The memorandum also expands on the assessment of disciplinary measures, noting that “prosecutors should examine whether compensation systems are crafted in a way that allows for retroactive discipline, including through the use of [compensation] clawback measures, partial escrowing of compensation, or equivalent arrangements.” Further, the memorandum instructs prosecutors to evaluate whether and how a company has “taken affirmative steps to execute on such agreements and clawback compensation previously paid to current or former executives whose actions or omissions resulted in, or contributed to, the criminal conduct at issue (emphasis added).” In a speech at Global Investigation Review’s GIR Live event on Sept. 20, Principal Associate Deputy Attorney General Marshall Miller discussed the DOJ’s expectations as to clawbacks, stating, “[w]hat we expect now in 2022 is that companies will have robust and regularly deployed clawback programs, [as] [a]ll too often we see companies scramble to dust off and implement dormant policies once they’re in the crosshairs of an investigation.” He also noted that prosecutors would assess whether “the company [is] targeting bonuses to employees and supervisors who set the right tone.”
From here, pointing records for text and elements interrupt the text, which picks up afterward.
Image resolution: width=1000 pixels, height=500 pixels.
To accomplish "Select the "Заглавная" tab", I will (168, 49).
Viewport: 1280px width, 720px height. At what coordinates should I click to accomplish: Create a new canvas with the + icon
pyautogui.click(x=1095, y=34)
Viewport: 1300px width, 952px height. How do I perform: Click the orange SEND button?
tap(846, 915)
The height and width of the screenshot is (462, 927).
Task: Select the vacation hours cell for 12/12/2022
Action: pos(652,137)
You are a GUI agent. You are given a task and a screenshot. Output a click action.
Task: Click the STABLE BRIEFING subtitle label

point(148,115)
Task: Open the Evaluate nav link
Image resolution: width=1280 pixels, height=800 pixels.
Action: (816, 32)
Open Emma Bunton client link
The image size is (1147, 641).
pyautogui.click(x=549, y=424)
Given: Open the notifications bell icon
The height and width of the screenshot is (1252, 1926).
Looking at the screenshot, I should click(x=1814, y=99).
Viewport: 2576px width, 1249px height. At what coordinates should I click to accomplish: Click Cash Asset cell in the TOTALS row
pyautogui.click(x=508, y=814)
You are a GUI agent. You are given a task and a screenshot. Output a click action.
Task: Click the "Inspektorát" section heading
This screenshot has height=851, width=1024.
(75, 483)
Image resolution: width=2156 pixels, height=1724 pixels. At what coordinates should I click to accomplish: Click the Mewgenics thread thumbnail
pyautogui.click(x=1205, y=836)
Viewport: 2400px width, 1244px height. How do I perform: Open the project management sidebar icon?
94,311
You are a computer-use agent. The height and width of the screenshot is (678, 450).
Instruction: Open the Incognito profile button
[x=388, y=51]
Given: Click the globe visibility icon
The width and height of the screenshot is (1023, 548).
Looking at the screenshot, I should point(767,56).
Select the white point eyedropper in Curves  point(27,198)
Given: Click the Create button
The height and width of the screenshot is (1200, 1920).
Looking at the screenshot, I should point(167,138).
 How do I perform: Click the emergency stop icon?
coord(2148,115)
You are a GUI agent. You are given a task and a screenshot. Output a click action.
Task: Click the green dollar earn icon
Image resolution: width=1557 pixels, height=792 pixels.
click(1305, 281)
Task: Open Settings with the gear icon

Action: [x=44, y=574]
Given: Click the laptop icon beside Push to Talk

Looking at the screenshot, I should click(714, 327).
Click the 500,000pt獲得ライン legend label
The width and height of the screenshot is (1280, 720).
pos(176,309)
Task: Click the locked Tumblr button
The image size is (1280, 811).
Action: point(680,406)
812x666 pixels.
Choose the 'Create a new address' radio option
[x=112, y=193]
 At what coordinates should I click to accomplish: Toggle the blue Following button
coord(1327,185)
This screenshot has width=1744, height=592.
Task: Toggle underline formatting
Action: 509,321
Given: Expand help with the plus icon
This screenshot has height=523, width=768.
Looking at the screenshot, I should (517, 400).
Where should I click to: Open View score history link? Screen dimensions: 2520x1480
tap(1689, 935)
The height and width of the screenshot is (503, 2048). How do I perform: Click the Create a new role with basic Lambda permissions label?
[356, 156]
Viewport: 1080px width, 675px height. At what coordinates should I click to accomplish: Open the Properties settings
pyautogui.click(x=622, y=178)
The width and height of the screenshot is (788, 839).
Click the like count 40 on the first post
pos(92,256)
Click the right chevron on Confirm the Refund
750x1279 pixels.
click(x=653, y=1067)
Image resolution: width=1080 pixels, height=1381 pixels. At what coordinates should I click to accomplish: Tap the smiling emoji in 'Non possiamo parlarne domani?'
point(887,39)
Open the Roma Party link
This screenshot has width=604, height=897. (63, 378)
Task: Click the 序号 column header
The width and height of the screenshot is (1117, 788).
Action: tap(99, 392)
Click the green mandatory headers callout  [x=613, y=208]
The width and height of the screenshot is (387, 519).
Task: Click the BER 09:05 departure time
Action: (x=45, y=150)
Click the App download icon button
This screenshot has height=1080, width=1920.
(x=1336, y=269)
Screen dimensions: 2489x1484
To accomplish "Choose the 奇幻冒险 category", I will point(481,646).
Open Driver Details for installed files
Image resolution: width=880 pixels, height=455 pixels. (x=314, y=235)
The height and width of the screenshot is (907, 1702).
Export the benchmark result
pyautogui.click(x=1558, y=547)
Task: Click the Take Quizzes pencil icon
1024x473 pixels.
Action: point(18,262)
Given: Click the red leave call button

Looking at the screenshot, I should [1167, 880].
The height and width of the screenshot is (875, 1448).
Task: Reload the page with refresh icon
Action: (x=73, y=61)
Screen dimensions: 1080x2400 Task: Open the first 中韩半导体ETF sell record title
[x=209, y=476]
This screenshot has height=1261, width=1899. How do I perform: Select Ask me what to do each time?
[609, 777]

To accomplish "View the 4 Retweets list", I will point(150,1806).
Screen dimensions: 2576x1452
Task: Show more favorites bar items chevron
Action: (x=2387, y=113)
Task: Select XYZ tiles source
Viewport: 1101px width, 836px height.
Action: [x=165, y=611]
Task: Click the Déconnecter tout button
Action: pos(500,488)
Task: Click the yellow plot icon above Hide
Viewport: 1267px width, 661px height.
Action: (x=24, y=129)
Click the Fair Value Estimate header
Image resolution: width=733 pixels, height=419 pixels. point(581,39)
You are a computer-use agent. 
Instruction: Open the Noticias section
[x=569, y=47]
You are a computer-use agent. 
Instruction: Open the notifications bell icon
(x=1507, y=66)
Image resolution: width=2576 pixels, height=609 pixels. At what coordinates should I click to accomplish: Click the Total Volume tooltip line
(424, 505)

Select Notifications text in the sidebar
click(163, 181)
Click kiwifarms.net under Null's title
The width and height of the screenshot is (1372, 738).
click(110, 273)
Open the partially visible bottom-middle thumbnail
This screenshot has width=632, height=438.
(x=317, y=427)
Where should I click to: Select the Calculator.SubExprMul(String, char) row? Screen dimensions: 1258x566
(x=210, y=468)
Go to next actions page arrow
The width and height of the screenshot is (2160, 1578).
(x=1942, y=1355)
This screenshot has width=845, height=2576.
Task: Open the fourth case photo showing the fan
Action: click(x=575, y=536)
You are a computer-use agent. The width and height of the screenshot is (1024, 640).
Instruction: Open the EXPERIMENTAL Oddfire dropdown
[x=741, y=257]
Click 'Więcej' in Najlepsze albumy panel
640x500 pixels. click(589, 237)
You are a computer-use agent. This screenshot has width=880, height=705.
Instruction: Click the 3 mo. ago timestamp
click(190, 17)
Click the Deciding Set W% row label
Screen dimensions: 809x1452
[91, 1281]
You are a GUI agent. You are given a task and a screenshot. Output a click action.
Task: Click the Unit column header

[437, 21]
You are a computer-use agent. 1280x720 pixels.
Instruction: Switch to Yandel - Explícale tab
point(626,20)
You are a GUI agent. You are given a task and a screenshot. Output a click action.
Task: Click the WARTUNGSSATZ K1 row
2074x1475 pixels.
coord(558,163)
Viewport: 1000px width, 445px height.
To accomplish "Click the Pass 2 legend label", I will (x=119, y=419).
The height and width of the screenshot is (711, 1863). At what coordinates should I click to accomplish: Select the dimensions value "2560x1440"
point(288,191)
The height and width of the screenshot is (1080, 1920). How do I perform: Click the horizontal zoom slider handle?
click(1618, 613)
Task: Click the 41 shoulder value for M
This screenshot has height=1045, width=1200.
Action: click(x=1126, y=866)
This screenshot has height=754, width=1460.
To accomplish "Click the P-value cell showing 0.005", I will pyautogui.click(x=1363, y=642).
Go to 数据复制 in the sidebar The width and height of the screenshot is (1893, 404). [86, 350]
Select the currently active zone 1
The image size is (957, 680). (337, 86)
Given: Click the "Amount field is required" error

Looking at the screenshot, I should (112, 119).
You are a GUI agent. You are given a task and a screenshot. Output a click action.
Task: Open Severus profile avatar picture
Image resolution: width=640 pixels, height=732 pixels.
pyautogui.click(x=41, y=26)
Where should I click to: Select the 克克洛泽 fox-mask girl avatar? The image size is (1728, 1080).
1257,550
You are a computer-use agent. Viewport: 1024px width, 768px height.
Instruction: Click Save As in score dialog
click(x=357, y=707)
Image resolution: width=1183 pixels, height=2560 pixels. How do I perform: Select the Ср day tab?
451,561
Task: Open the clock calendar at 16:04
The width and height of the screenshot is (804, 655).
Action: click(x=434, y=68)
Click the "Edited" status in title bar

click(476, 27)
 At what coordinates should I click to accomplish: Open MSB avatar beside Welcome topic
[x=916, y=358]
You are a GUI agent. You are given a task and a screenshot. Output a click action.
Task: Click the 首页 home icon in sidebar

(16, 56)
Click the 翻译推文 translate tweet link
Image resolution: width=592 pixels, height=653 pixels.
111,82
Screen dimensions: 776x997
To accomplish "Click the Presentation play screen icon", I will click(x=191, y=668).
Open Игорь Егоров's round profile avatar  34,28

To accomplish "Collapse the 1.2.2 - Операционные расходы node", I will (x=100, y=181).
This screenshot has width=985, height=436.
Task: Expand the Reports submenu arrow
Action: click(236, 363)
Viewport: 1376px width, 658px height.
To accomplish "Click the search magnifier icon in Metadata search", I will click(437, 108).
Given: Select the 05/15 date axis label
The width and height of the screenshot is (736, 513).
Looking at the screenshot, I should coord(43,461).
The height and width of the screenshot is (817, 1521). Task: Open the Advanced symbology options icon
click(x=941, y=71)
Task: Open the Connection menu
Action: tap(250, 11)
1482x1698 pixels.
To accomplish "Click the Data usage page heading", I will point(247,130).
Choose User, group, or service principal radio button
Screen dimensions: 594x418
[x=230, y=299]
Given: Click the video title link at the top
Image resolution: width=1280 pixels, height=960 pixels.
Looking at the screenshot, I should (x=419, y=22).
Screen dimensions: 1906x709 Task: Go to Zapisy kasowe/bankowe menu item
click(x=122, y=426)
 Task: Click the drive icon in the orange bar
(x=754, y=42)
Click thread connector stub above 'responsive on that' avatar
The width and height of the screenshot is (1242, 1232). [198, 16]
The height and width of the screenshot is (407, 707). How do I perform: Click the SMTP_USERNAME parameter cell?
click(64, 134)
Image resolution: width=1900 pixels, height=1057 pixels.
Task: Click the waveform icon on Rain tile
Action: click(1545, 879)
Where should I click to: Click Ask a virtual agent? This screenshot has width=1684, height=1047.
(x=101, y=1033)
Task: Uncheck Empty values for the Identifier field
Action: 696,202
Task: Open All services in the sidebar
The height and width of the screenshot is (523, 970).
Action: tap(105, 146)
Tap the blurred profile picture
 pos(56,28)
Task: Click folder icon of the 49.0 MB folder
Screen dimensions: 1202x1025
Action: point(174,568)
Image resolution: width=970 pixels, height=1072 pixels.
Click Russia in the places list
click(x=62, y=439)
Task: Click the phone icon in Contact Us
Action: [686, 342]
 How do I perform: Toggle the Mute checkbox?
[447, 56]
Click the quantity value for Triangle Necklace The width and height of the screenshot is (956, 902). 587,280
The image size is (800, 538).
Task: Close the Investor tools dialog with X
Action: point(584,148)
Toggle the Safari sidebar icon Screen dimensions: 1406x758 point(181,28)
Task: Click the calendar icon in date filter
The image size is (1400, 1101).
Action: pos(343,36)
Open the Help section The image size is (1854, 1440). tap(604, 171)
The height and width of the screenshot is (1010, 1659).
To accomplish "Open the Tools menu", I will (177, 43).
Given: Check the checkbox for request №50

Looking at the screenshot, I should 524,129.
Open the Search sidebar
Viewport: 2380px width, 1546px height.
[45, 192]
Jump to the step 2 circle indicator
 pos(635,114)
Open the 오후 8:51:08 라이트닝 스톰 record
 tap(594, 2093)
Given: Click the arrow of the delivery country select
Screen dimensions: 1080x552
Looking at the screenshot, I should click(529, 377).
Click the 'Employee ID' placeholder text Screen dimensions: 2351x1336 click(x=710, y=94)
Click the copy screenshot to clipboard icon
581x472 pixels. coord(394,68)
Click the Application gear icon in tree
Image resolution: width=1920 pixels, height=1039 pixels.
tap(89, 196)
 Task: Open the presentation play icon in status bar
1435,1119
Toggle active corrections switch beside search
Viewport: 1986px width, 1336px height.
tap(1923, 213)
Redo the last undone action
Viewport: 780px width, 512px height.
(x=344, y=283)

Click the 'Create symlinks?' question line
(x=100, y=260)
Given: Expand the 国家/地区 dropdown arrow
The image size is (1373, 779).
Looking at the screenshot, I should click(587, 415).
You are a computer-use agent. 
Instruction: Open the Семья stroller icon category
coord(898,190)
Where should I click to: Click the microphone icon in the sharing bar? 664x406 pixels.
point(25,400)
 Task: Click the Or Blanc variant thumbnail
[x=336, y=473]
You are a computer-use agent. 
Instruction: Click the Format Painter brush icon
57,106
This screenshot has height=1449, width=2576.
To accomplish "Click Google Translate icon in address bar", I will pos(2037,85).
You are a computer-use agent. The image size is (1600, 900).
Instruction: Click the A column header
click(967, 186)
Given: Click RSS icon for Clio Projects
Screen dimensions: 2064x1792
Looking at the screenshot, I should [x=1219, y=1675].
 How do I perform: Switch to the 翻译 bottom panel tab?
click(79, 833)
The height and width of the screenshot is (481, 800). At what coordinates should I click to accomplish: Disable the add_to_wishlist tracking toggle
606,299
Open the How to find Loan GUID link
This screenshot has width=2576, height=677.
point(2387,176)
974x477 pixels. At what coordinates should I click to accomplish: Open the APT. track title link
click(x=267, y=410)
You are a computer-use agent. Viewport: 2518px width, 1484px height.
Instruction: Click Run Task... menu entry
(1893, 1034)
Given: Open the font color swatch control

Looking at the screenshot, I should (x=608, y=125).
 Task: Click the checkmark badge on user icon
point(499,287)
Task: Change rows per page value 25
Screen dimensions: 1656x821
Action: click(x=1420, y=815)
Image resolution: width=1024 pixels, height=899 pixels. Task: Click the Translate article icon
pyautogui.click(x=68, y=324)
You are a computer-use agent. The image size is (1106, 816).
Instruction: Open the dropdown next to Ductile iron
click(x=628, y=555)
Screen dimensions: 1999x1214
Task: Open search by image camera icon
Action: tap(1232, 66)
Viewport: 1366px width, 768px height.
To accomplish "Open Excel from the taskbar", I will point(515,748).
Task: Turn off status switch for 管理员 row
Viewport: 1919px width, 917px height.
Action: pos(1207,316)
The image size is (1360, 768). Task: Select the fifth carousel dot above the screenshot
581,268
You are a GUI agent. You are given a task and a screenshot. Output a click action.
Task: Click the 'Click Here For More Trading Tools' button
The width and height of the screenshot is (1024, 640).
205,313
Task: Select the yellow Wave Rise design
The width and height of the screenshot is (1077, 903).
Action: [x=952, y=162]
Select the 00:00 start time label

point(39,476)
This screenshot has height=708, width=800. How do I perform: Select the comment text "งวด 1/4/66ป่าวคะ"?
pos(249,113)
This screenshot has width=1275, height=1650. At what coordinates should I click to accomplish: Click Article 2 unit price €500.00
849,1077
Other statements by Monaco at the time of her speech indicate that the DOJ’s focus on clawbacks is being coordinated with recent SEC statements regarding increased enforcement of Section 304 of the Sarbanes-Oxley Act, under which the SEC has required CEOs and CFOs to reimburse their companies for certain compensation if the company is required to restate its financials resulting from misconduct.
It is unclear how extensively the DOJ has considered the potential challenges for companies to implement such features as clawbacks in their existing executive compensation systems (especially as to former executives), given the rules that govern such systems and the market dynamics that drive such compensation at senior levels. Often the money at issue has already been taxed, invested, or spent, and managing the tax consequences can be difficult for both the company and executives.
Perhaps a sign of the awareness of these difficulties is that the new Monaco memorandum directs the Criminal Division to “develop further guidance by the end of  on how to reward corporations that develop and apply compensation clawback policies, including how to shift the burden of corporate financial penalties away from shareholders — who in many cases do not have a role in misconduct — onto those more directly responsible.” In his speech, Polite noted that, during this process, the division will “get inputs” from “experts on executive compensation.”
In the meantime, companies should consider:
- Reviewing company bylaws, articles, and compensation policies to determine the level of existing authority and flexibility for executing clawbacks and related actions.
- Ensuring that current policies, processes, and related training and management messaging make clear that compliance-related lapses by employees can trigger clawbacks or other appropriate financial circumstances.
- Assessing whether existing policies adequately allow for clawbacks or related actions in cases of executives’ failure in supervision or omissions that caused compliance or controls failures.
- Analyzing the state of any compliance-related incentives for employees and managers and determining whether additional financial or other incentives or key performance indicators (KPIs) are appropriate to reinforce a strong compliance culture.